Çocuklarda Öfke Kontrolü İçin 8 Yöntem
Öfke nöbeti şiddetli bir duygusal patlamadır ve çocuklarda çok yaygın bir durumdur. Genelde yaşamın ilk yılının sonunda ortaya çıkar. Aslında öfke kötü bir şey değildir, aksine herkes için faydalı olup kişisel gelişimi için önemlidir. Problem ise öfkenin kendisi değil, çocuklarda öfke kontrolü sağlanamamasıdır. Çocuklarda öfke kontrolü, çocuğun kendi ihtiyaçları ve sınırları hakkında fikirleri olmasıdır. Öfkeli olduklarında duygularını açığa çıkarmak için dili kullanmasıdır ve olumsuz duygusunu anlayıp davranışını ona göre yönlendirmesidir.

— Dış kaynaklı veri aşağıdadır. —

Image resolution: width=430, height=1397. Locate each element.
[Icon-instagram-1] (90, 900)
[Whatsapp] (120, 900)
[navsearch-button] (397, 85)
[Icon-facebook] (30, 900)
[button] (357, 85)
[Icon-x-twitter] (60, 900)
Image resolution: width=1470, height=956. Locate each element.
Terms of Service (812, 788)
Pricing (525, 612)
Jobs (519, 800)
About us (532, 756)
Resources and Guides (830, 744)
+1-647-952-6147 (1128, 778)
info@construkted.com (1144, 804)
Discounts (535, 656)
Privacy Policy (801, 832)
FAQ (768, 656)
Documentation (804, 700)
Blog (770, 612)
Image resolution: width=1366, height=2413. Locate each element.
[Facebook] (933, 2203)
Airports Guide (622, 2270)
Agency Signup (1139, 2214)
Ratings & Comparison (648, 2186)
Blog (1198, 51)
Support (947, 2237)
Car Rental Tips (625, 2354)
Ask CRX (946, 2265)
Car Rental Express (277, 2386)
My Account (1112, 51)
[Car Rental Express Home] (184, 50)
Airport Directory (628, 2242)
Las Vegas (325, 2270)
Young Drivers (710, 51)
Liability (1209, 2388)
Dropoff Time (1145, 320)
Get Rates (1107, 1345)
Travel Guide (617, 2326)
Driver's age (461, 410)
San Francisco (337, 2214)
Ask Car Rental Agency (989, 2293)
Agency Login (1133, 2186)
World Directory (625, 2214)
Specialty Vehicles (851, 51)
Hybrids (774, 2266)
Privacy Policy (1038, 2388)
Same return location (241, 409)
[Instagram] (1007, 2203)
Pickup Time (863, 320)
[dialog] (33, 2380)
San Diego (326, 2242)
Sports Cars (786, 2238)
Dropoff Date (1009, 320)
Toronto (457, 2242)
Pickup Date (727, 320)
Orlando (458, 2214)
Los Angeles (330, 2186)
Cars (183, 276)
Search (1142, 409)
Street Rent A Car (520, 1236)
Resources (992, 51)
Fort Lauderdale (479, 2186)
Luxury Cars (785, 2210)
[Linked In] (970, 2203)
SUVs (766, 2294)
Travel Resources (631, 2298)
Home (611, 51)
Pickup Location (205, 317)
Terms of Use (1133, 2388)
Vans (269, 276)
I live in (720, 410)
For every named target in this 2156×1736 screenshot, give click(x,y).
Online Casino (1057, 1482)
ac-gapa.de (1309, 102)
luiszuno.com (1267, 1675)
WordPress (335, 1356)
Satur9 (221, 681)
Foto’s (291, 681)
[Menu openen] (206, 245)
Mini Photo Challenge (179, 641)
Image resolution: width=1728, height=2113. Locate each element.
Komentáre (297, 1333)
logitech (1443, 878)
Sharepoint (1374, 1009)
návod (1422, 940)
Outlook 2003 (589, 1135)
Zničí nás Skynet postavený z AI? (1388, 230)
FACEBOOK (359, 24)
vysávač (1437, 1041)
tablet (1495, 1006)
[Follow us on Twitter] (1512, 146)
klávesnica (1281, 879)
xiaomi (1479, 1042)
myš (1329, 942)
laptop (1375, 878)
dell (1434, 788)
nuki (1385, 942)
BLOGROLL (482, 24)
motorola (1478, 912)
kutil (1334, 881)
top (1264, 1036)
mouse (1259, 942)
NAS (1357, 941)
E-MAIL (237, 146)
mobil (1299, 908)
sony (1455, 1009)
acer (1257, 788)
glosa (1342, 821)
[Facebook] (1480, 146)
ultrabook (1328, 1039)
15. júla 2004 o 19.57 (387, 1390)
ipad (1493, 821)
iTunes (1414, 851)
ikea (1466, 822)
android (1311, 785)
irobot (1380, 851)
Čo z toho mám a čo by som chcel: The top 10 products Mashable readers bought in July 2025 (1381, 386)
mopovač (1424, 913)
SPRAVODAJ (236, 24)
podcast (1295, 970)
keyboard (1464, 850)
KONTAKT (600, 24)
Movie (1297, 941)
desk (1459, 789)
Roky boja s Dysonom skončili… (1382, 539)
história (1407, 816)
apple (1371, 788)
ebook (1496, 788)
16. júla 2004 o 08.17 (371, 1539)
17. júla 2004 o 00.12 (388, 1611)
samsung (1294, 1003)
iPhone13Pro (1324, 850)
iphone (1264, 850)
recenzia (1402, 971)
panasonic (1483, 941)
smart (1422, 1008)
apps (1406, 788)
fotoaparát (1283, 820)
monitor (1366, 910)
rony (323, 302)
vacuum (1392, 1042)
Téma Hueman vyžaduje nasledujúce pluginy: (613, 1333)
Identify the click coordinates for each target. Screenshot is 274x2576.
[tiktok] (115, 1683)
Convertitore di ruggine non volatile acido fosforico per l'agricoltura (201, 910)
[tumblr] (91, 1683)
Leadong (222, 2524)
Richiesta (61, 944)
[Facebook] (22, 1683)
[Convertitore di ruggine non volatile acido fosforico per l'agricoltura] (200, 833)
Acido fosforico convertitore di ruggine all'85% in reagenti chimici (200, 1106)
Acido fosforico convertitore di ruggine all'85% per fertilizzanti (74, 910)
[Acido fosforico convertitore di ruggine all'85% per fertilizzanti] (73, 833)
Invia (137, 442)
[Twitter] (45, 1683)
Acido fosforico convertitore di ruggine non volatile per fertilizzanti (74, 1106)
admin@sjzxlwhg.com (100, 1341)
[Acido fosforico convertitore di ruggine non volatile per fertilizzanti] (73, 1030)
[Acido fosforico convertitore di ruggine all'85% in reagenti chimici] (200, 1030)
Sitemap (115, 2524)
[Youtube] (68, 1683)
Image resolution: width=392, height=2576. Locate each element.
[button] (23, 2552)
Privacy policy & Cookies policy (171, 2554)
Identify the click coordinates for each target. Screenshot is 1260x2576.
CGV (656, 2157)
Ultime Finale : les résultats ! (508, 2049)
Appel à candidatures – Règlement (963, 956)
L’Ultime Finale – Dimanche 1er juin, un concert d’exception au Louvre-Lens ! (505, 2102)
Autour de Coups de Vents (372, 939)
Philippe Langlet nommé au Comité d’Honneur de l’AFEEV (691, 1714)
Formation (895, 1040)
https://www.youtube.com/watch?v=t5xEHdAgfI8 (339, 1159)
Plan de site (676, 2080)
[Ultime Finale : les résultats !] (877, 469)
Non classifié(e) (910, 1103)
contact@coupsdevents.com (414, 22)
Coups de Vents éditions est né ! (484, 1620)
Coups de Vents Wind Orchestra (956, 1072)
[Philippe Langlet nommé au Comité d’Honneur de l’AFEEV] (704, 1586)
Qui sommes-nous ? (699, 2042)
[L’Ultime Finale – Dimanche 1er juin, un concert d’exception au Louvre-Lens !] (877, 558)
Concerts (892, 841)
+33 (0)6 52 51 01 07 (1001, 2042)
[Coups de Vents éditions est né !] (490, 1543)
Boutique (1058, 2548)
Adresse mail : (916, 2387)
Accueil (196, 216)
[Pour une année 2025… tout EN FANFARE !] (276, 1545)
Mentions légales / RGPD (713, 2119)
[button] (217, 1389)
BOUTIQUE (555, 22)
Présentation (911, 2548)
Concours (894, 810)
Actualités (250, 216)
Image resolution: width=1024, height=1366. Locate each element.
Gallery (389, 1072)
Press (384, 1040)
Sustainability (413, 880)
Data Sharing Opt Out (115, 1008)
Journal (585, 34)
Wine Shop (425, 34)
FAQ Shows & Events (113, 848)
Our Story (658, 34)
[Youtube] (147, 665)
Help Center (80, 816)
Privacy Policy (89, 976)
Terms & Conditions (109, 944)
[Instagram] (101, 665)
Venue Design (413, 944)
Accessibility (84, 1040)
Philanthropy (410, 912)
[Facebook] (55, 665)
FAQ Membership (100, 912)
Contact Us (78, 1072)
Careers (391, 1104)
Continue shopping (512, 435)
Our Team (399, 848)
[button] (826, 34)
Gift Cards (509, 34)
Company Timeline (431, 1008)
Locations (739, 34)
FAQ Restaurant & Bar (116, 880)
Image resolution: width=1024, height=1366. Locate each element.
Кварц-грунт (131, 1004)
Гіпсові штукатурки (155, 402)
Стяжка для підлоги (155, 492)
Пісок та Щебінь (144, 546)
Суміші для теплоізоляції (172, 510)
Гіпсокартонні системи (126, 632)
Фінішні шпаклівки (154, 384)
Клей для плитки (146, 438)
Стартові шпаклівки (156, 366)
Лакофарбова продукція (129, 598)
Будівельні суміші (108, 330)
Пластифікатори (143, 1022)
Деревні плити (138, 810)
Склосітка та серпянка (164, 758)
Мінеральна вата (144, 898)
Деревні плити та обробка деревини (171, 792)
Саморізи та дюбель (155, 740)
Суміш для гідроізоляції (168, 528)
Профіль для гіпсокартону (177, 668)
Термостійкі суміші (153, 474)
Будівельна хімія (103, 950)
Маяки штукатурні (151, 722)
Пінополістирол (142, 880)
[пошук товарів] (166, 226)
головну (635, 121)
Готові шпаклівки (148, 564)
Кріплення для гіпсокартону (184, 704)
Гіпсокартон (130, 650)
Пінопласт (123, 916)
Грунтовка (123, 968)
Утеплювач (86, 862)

Yeni doğan bir bebek aç kaldığında, sancılı tedaviler gördüğünde, genel olarak hoş olmayan durumlarda huzursuzluk ile tepki gösterir. Bu tepkiler şiddetli ağlamayla başlar ve çocuk büyüdükçe bu duygu karşısında farklılıklar gösterebilir. Duygular her bedende kilitlenmiş bir çeşit enerjidir. Öfke de o duygulardan bir tanesi olup bedenden atılamadığı zaman kontrolsüzce harekete geçer. Yani öfke kontrol edilmediğinde kendisi ve çevresi için zararlı olabilir. Yüksek sesle konuşma, vurma, tokat atma, küfür etme, tehdit etme, eleştirel olma, önyargıyla yaklaşma, öfke nöbeti geçirme gibi durumlar çevreye zarar vermek ve incitmek istediğinin göstergesidir.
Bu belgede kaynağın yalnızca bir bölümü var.